I also read two research papers from WWW 2017:

  • Singer, P., Lemmerich, F., West, R., Zia, L., Wulczyn, E., Strohmaier, M., and Leskovec, J. "Why We Read Wikipedia"
  • Dimitrov, D., Singer, P., Lemmerich, F., and Strohmaier, M. "What Makes a Link Successful on Wikipedia?"

The Singer et al. paper is in some ways similar to Lehmann et al, although the more recent paper is a mixed-methods paper with access to arguably better data. Using surveys they identify and validate a taxonomy of Wikipedia readership with three main dimensions: motivation, information need, and prior knowledge. They then use log data to describe how different log patterns corresponds with different categories along the three dimensions in the taxonomy.

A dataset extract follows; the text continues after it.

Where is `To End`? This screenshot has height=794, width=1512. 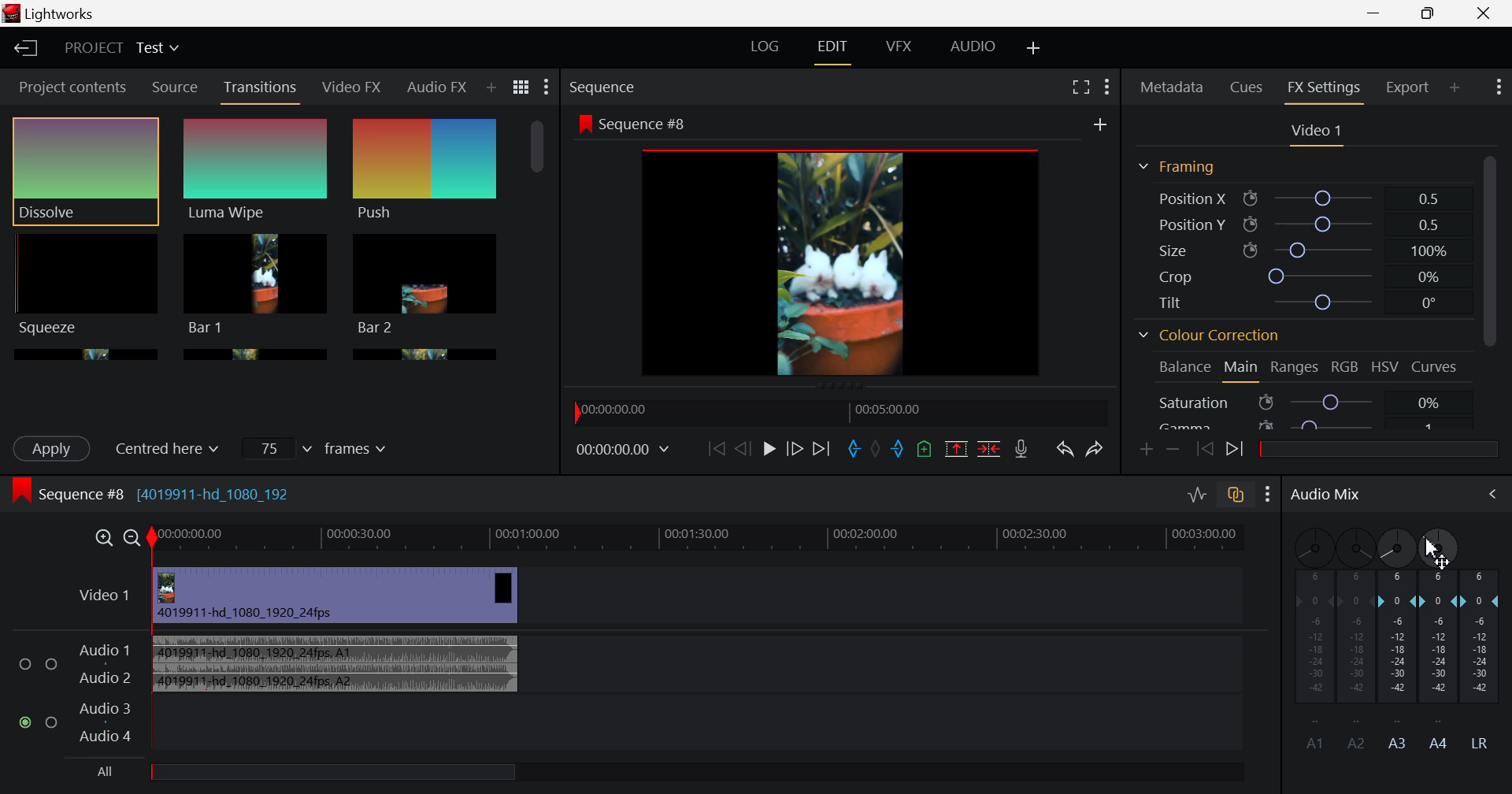 To End is located at coordinates (822, 451).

The Dimitrov et al. paper is perhaps more closely related to the current project. Using the 2015 clickstream dataset, a corresponding dump, and renderings of pages, they identify which links are more likely to be followed. They apply mixed-effects hurdle models to find what predicts link following, and their results suggest that links from the top and left side of the screen, those that move from the core to the periphery of the network, and those that lead to semantically similar articles are more successful. They also modify PageRank using this type of information and compare correlation between it and article view data, finding that incorporating their findings leads to statistically significantly higher correlation. Their work spawns many questions, but nonetheless is a solid reference we can use in the current work with regards to how we use clickstream data to improve our models.